The Becket Fund for Religious Liberty, which was joined by the General Conference of The Seventh-Day Adventists, argue in their brief that if transgender people are protected in education, that precedent could then extend to housing, health care, and employment. This would be a problem for religious health care providers, shelters, and other institutions who wish to deny service or refuse employment to transgender people. The Becket Fund is representing a bunch of states who challenged the Affordable Care Act’s protections for women and transgender patients, which a federal judge suspended earlier this month.

Christian Educators Association International similarly worries about the “freedoms of Christian Americans who cannot support or promote ‘transgenderism’ based upon their sincerely held religious beliefs.” The trans-affirming policy could limit the allowable speech of students who wish to bully, condemn, or otherwise reject their transgender classmates and also likewise “coerces school faculty members who believe this lifestyle to be sinful to either violate their religious conscience and endorse a pro-LGBTQ message under the compulsion of governmental power or face punishment.”

Hiding transphobia behind administrative legal arguments

It’s quite possible that this case could be decided entirely on complicated legal grounds regarding whether the Department of Education had the authority to extend Title IX’s sex protections to transgender students. The Fourth Circuit Court of Appeals’ decision in favor of Grimm didn’t explicitly draw significant conclusions about the legitimacy of transgender people’s identities, but simply deferred to the Department’s guidance.

The Supreme Court could rule on similar grounds; in particular, if it splits 4–4, the Fourth Circuit’s ruling would prevail. Several of the briefs focus on the these legal arguments, but underlying their briefs are still anti-trans tones.

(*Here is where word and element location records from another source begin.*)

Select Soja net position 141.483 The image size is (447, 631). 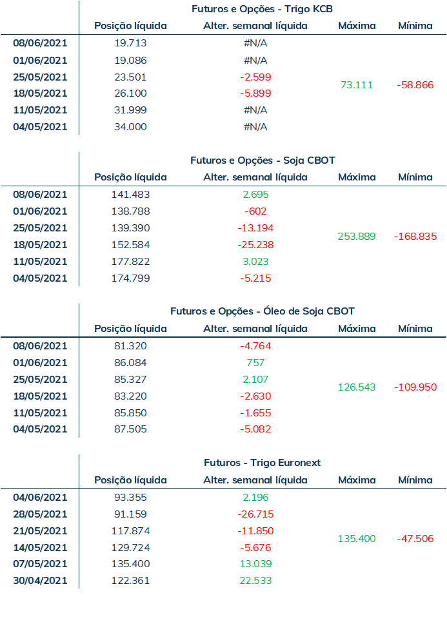coord(130,195)
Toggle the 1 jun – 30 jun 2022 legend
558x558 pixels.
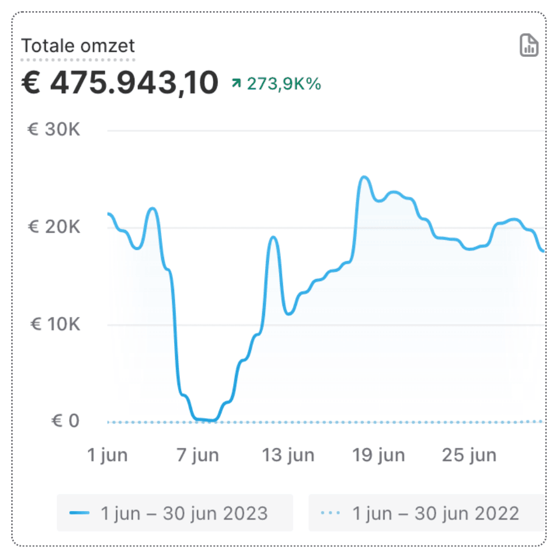tap(427, 513)
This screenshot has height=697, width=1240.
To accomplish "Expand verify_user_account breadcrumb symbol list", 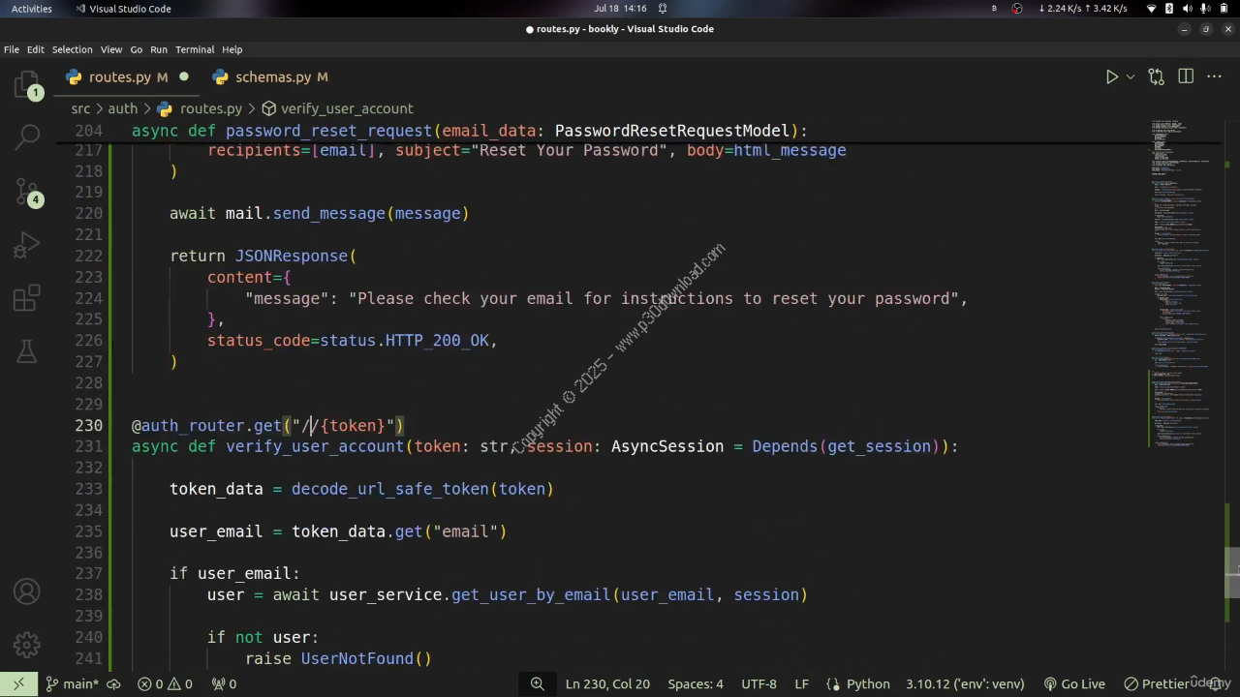I will pos(336,108).
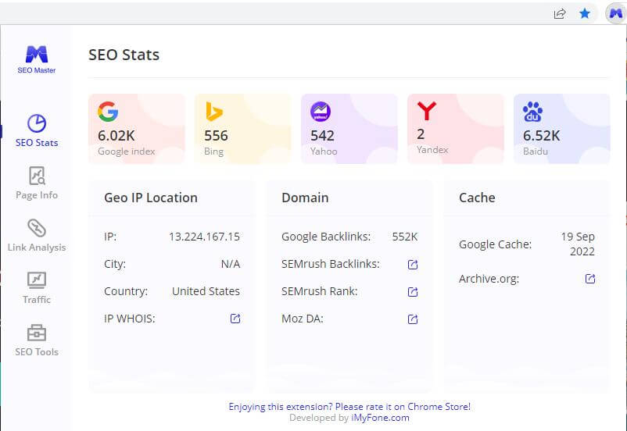This screenshot has height=431, width=627.
Task: Switch to the Page Info section
Action: coord(37,183)

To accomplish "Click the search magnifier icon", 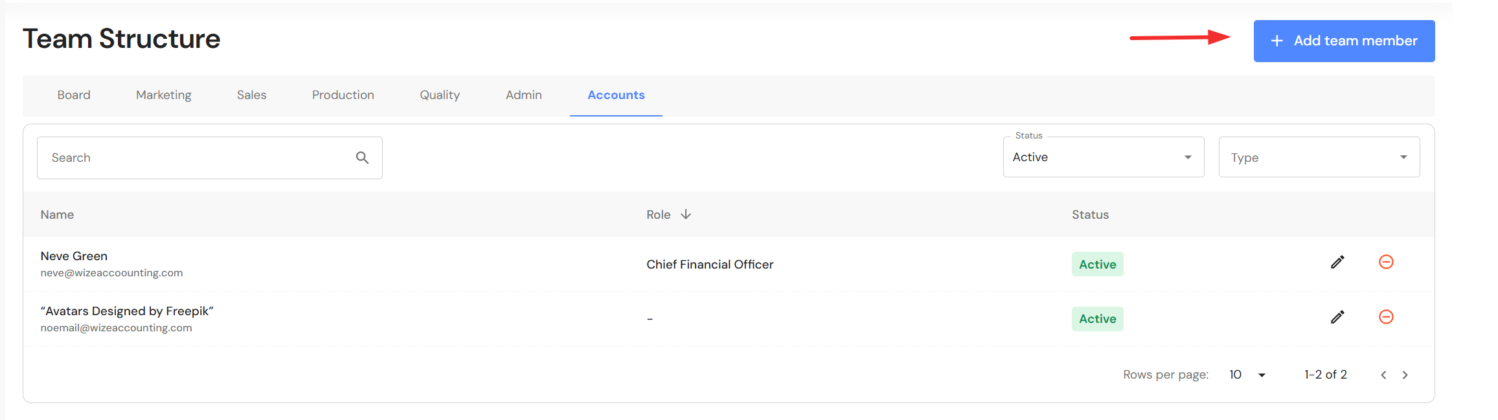I will point(362,157).
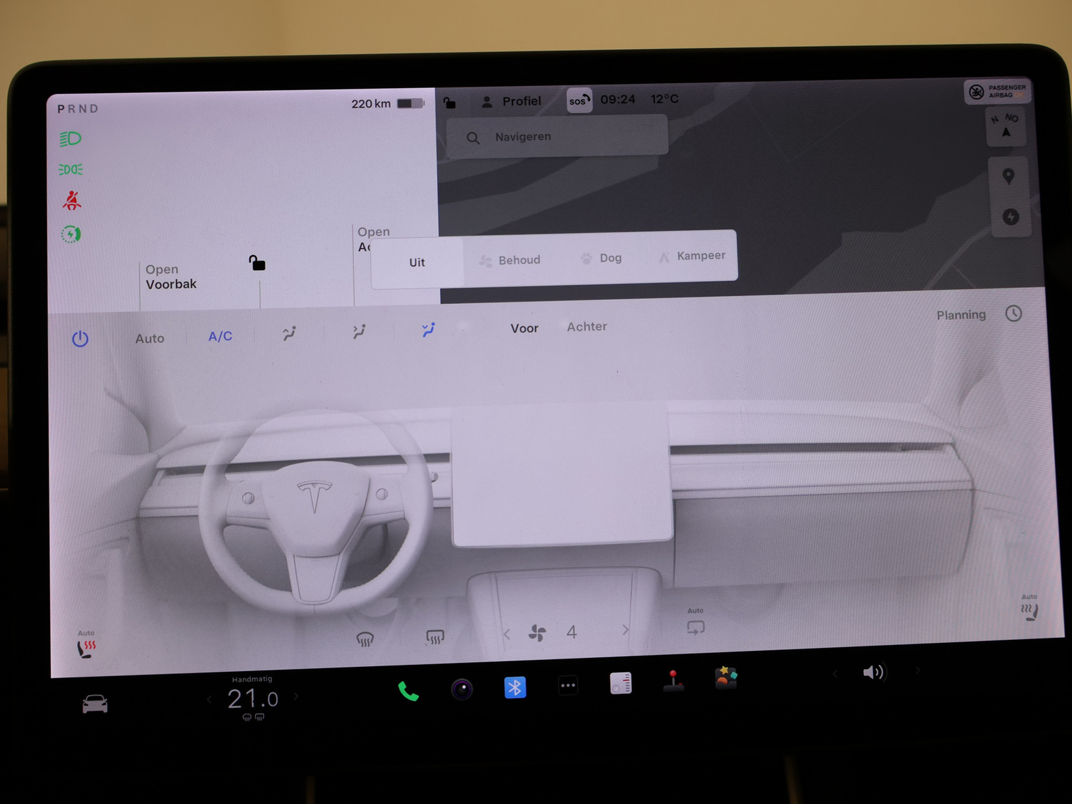
Task: Open the Bluetooth settings icon
Action: pyautogui.click(x=515, y=687)
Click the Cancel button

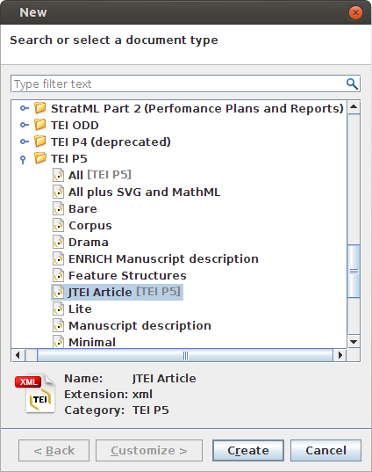click(x=326, y=450)
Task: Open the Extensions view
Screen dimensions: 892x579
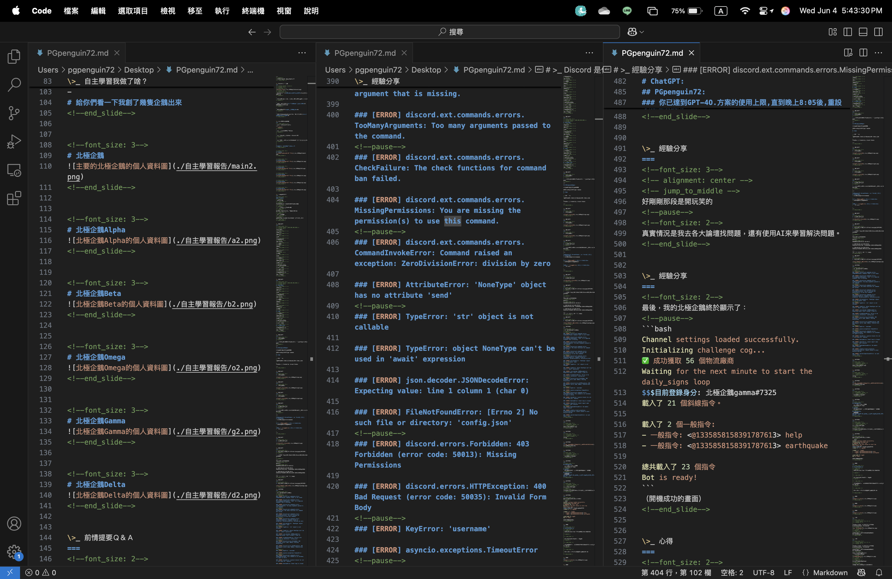Action: (14, 198)
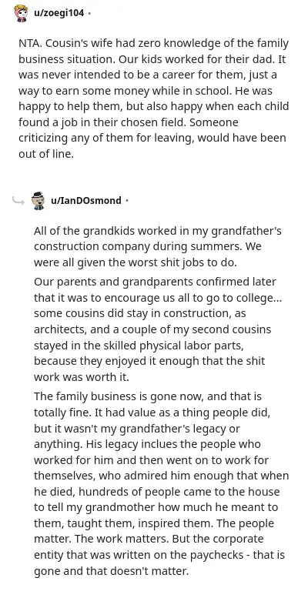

For example, the Wisconsin Institute for Law & Liberty brief reveals a bit of bias when it glibly points out that the school “could not have known that reliance on federal funds would one day force it to abandon boys’ and girls’ rooms.”

The Cato Institute similarly admits to anti-trans bias in its brief when it insists that Grimm “remains biologically female, though he has started hormone therapy.” It also calls the Department’s guidance “egregious” and “absurd” and acknowledges that there are “various legitimate concerns individuals have raised about transgender restroom and locker room access.”

The general argument against deference is that the Department’s guidance that transgender students enjoy legal protection under Title IX was too big a change and should have gone through notice-and-comment procedures for such a shift. But the Obama administration saw it differently. As the Department of Justice explained when it challenged North Carolina’s anti-trans law HB2, a person’s gender identity “is the primary factor in terms of establish that person’s sex” and “gender identity and transgender status are inextricably linked to one’s sex and are sex-related characteristics.”

The corollary to this is that if transgender people do not enjoy protections under the category of “sex” as the gender they identify as, then they aren’t really protected under “sex” at all. Grimm is a boy all day, every day. If the law only protects him as a girl, it will never protect him, because he will never never complain that he is being discriminated against for being a girl because he isn’t a girl.

Thus, the guidance was not a change of policy, but an acknowledgment that since 1972, when Title IX became law, the world has learned a lot about transgender people and transgender people are likewise more visible — including at younger ages. That new knowledge informs the intent of the original law, making the guidance a mere clarification about how the law protects transgender people.

All of the groups and individuals who submitted briefs supporting the Gloucester County School Board, regardless of how they framed their arguments, are still supporting an outcome that erases transgender people from the protections of law. It remains to be seen if these briefs will compel enough Supreme Court justices to embrace discrimination.